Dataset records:
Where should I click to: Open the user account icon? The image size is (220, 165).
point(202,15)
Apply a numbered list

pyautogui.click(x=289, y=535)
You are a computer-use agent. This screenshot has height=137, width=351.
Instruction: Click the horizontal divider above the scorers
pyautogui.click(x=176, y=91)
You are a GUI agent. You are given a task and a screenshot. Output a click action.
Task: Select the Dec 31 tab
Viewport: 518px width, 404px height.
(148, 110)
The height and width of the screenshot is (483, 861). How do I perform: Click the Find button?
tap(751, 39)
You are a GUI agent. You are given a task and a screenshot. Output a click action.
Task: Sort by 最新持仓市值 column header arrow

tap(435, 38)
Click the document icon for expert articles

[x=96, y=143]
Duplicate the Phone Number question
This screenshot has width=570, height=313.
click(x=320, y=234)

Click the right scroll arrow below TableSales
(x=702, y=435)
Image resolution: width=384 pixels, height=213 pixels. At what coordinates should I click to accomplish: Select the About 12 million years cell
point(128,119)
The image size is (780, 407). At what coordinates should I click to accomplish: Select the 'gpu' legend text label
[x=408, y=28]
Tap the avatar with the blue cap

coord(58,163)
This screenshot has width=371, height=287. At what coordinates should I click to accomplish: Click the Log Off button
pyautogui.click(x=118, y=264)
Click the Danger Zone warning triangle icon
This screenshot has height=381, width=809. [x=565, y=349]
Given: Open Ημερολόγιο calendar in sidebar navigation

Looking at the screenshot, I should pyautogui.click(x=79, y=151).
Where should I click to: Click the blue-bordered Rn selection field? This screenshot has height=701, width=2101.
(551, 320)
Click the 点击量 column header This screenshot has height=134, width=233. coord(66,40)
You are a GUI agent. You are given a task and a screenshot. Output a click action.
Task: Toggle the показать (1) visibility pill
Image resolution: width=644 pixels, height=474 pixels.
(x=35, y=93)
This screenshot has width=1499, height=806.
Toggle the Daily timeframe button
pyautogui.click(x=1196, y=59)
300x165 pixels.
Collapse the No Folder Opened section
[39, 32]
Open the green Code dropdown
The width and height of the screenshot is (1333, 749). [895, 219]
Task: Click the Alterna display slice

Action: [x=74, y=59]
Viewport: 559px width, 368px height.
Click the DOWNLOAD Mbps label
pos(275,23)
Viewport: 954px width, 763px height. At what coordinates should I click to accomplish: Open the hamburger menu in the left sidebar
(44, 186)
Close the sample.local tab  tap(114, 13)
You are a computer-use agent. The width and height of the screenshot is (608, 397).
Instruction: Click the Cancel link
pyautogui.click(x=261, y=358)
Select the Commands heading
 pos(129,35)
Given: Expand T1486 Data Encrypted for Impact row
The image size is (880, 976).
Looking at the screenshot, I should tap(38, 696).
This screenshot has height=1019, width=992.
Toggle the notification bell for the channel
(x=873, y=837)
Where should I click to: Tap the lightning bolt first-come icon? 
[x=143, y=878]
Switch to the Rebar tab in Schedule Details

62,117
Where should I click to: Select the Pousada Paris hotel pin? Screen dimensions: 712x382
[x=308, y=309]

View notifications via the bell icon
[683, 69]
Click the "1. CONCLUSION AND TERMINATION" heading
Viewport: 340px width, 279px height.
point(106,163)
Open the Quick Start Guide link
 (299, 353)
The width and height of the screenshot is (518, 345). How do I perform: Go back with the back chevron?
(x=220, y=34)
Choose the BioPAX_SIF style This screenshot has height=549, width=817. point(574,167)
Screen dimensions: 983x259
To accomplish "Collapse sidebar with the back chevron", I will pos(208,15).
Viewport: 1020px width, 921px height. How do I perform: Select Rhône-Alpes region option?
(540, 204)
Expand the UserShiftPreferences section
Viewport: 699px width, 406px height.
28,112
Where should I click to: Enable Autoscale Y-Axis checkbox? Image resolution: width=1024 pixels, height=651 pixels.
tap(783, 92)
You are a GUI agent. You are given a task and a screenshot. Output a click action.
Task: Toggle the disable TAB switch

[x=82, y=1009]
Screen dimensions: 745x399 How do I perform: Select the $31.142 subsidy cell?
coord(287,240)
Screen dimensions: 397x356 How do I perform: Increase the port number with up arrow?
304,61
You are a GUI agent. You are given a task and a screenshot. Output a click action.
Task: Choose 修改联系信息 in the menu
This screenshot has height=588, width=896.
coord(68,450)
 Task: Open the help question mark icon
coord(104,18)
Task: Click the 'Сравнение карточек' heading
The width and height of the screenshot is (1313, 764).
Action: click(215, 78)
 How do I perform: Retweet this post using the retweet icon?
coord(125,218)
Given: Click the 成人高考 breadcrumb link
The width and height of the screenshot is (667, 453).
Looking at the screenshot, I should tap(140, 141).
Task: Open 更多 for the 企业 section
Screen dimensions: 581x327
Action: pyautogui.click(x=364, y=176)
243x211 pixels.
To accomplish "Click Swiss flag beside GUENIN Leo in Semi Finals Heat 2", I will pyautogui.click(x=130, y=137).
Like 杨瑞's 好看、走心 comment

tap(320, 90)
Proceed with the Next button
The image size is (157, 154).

[EXERCISE AIM]:
The records above are to be duplicated word for word.

[ANSWER FOR THE TASK]:
Where should I click to: Open the user account icon? The image size is (220, 165).
point(202,15)
Apply a numbered list

pyautogui.click(x=289, y=535)
You are a computer-use agent. This screenshot has height=137, width=351.
Instruction: Click the horizontal divider above the scorers
pyautogui.click(x=176, y=91)
You are a GUI agent. You are given a task and a screenshot. Output a click action.
Task: Select the Dec 31 tab
Viewport: 518px width, 404px height.
(148, 110)
The height and width of the screenshot is (483, 861). How do I perform: Click the Find button?
tap(751, 39)
You are a GUI agent. You are given a task and a screenshot. Output a click action.
Task: Sort by 最新持仓市值 column header arrow

tap(435, 38)
Click the document icon for expert articles

[x=96, y=143]
Duplicate the Phone Number question
This screenshot has width=570, height=313.
click(x=320, y=234)

Click the right scroll arrow below TableSales
(x=702, y=435)
Image resolution: width=384 pixels, height=213 pixels. At what coordinates should I click to accomplish: Select the About 12 million years cell
point(128,119)
The image size is (780, 407). At what coordinates should I click to accomplish: Select the 'gpu' legend text label
[x=408, y=28]
Tap the avatar with the blue cap

coord(58,163)
This screenshot has width=371, height=287. At what coordinates should I click to accomplish: Click the Log Off button
pyautogui.click(x=118, y=264)
Click the Danger Zone warning triangle icon
This screenshot has height=381, width=809. [x=565, y=349]
Given: Open Ημερολόγιο calendar in sidebar navigation

Looking at the screenshot, I should pyautogui.click(x=79, y=151).
Where should I click to: Click the blue-bordered Rn selection field? This screenshot has height=701, width=2101.
(551, 320)
Click the 点击量 column header This screenshot has height=134, width=233. coord(66,40)
You are a GUI agent. You are given a task and a screenshot. Output a click action.
Task: Toggle the показать (1) visibility pill
Image resolution: width=644 pixels, height=474 pixels.
(x=35, y=93)
This screenshot has width=1499, height=806.
Toggle the Daily timeframe button
pyautogui.click(x=1196, y=59)
300x165 pixels.
Collapse the No Folder Opened section
[39, 32]
Open the green Code dropdown
The width and height of the screenshot is (1333, 749). [895, 219]
Task: Click the Alterna display slice

Action: [x=74, y=59]
Viewport: 559px width, 368px height.
Click the DOWNLOAD Mbps label
pos(275,23)
Viewport: 954px width, 763px height. At what coordinates should I click to accomplish: Open the hamburger menu in the left sidebar
(44, 186)
Close the sample.local tab  tap(114, 13)
You are a computer-use agent. The width and height of the screenshot is (608, 397).
Instruction: Click the Cancel link
pyautogui.click(x=261, y=358)
Select the Commands heading
 pos(129,35)
Given: Expand T1486 Data Encrypted for Impact row
The image size is (880, 976).
Looking at the screenshot, I should tap(38, 696).
This screenshot has height=1019, width=992.
Toggle the notification bell for the channel
(x=873, y=837)
Where should I click to: Tap the lightning bolt first-come icon? 
[x=143, y=878]
Switch to the Rebar tab in Schedule Details

62,117
Where should I click to: Select the Pousada Paris hotel pin? Screen dimensions: 712x382
[x=308, y=309]

View notifications via the bell icon
[683, 69]
Click the "1. CONCLUSION AND TERMINATION" heading
Viewport: 340px width, 279px height.
point(106,163)
Open the Quick Start Guide link
 (299, 353)
The width and height of the screenshot is (518, 345). How do I perform: Go back with the back chevron?
(x=220, y=34)
Choose the BioPAX_SIF style This screenshot has height=549, width=817. point(574,167)
Screen dimensions: 983x259
To accomplish "Collapse sidebar with the back chevron", I will pos(208,15).
Viewport: 1020px width, 921px height. How do I perform: Select Rhône-Alpes region option?
(540, 204)
Expand the UserShiftPreferences section
Viewport: 699px width, 406px height.
28,112
Where should I click to: Enable Autoscale Y-Axis checkbox? Image resolution: width=1024 pixels, height=651 pixels.
tap(783, 92)
You are a GUI agent. You are given a task and a screenshot. Output a click action.
Task: Toggle the disable TAB switch

[x=82, y=1009]
Screen dimensions: 745x399 How do I perform: Select the $31.142 subsidy cell?
coord(287,240)
Screen dimensions: 397x356 How do I perform: Increase the port number with up arrow?
304,61
You are a GUI agent. You are given a task and a screenshot. Output a click action.
Task: Choose 修改联系信息 in the menu
This screenshot has height=588, width=896.
coord(68,450)
 Task: Open the help question mark icon
coord(104,18)
Task: Click the 'Сравнение карточек' heading
The width and height of the screenshot is (1313, 764).
Action: click(215, 78)
 How do I perform: Retweet this post using the retweet icon?
coord(125,218)
Given: Click the 成人高考 breadcrumb link
The width and height of the screenshot is (667, 453).
Looking at the screenshot, I should tap(140, 141).
Task: Open 更多 for the 企业 section
Screen dimensions: 581x327
Action: pyautogui.click(x=364, y=176)
243x211 pixels.
To accomplish "Click Swiss flag beside GUENIN Leo in Semi Finals Heat 2", I will pyautogui.click(x=130, y=137).
Like 杨瑞's 好看、走心 comment

tap(320, 90)
Proceed with the Next button
The image size is (157, 154).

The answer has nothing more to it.